Vice Squad—the 1982 movie for which “Neon Slime” was written—is more lurid than genuinely sleazy, a flavorful action-thriller about a part-time hooker and the cops who must protect her from the crazed, violent pimp (Wings Hauser, pictured above) she helped put away. Hauser, incidentally, also sings “Neon Slime,” which plays in full over the movie’s opening and closing credits. His vocals—like his performance in the film—are, for lack of a better term, “impassioned.” Hauser seems to be singing in-character; when he warns about “that big-city monster” in the first verse, one gets the sense that he—or, rather, his character, Ramrod—is singing about himself.

It’s Hauser’s half snarl, half scream that pushes “Neon Slime” into the territory of the near-sublime, where every deficiency becomes a charming facet: the corny siren sound effects, the vocal mix, the awkward lyrics. The song—in all of its shambling, unsavory glory—becomes a perfect expression of the era’s big-city paranoia.
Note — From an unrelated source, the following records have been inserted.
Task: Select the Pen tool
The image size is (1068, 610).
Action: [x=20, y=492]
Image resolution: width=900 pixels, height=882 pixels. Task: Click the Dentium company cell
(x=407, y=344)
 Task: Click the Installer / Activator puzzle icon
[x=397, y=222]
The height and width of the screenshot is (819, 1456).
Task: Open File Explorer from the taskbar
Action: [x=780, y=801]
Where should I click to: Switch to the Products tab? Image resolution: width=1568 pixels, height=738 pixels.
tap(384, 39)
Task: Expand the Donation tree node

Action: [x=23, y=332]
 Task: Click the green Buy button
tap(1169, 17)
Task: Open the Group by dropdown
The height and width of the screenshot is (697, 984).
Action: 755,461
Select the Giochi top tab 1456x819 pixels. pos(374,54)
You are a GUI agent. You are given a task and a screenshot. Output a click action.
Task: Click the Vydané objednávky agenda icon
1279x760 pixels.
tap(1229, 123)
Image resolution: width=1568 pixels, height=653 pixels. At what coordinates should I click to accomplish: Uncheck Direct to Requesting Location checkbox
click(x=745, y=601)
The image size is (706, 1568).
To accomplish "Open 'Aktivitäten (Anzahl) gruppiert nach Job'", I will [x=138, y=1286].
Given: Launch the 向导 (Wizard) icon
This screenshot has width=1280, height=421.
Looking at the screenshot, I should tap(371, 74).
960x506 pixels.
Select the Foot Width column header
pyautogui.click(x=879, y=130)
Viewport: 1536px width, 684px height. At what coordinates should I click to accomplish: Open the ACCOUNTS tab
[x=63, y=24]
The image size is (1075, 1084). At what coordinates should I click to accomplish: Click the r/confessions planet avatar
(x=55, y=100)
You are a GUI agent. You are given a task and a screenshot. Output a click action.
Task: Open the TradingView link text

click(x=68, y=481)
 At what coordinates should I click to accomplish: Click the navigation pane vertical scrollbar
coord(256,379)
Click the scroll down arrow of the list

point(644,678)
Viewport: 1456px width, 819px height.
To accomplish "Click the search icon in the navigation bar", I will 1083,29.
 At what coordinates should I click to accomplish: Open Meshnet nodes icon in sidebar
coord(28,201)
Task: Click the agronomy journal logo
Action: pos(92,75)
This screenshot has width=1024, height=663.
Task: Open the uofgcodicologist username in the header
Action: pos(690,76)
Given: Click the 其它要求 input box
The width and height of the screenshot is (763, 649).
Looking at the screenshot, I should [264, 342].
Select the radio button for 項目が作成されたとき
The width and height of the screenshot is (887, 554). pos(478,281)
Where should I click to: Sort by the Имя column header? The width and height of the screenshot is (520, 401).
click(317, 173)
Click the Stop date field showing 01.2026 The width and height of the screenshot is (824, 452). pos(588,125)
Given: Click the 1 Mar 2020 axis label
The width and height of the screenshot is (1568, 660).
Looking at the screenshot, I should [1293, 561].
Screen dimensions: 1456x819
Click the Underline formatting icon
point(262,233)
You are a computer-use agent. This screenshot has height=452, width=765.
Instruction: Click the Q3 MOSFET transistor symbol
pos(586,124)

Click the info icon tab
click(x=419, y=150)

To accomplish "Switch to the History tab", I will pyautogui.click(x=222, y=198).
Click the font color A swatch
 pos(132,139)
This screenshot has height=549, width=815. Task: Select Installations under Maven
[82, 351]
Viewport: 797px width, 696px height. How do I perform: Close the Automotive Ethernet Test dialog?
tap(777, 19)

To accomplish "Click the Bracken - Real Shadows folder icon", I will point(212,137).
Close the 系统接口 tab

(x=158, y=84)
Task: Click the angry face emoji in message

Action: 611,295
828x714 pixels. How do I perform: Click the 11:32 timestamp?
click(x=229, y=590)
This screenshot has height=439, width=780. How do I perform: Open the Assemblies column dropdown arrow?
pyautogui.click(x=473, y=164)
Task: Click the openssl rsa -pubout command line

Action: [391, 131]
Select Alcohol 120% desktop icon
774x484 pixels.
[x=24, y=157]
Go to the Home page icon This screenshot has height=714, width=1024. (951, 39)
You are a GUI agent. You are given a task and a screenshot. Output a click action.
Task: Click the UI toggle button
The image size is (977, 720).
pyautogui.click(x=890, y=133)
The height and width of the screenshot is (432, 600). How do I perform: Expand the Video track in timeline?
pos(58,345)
The late film critic Robin Wood came up with a neat phrase for it: “the excremental city.” It’s the scary, neon-soaked urban nightmare—where hookers stand at every street corner and muggers are always waiting to pounce on nighttime subway riders—that seemed to repulse and fascinate American filmmakers in the late ’70s and early ’80s. “Neon Slime” is that strange attraction, translated into the form of a goofy barroom earworm.